### Instructions to follow
Copy the entries below word for word, starting with their first line and going on through the line that contains "Looking at the screenshot, I should [210, 776].".

### Material shown
..........

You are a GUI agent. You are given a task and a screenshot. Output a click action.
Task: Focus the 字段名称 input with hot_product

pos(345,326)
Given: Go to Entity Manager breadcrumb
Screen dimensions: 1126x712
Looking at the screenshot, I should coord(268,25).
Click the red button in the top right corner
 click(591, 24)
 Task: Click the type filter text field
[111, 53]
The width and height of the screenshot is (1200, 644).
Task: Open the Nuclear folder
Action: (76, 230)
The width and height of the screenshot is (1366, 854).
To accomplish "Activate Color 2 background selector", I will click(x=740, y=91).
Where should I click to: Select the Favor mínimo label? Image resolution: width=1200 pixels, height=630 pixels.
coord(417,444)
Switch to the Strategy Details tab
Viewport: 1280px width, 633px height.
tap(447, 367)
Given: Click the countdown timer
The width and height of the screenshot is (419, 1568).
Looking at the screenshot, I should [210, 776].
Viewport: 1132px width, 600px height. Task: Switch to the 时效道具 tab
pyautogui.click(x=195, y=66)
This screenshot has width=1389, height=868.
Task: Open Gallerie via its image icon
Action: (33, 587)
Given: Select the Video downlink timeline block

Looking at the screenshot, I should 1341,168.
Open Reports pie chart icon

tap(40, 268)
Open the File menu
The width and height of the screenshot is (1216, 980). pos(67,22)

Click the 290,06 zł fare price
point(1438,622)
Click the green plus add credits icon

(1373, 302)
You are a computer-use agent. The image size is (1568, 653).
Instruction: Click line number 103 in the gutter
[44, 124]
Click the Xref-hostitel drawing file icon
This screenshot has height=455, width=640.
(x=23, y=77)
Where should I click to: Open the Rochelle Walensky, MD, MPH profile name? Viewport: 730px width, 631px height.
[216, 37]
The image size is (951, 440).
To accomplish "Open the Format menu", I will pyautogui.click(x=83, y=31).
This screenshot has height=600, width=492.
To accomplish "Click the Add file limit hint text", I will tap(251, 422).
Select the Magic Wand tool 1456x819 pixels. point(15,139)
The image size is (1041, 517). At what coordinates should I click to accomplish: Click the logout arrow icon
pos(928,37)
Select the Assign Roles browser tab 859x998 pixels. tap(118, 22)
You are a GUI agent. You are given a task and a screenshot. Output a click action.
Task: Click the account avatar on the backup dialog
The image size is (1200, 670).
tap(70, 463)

..........

### Output below
You are a GUI agent. You are given a task and a screenshot. Output a click action.
Task: Focus the 字段名称 input with hot_product

pos(345,326)
Given: Go to Entity Manager breadcrumb
Screen dimensions: 1126x712
Looking at the screenshot, I should coord(268,25).
Click the red button in the top right corner
 click(591, 24)
 Task: Click the type filter text field
[111, 53]
The width and height of the screenshot is (1200, 644).
Task: Open the Nuclear folder
Action: (76, 230)
The width and height of the screenshot is (1366, 854).
To accomplish "Activate Color 2 background selector", I will click(x=740, y=91).
Where should I click to: Select the Favor mínimo label? Image resolution: width=1200 pixels, height=630 pixels.
coord(417,444)
Switch to the Strategy Details tab
Viewport: 1280px width, 633px height.
tap(447, 367)
Given: Click the countdown timer
The width and height of the screenshot is (419, 1568).
Looking at the screenshot, I should [210, 776].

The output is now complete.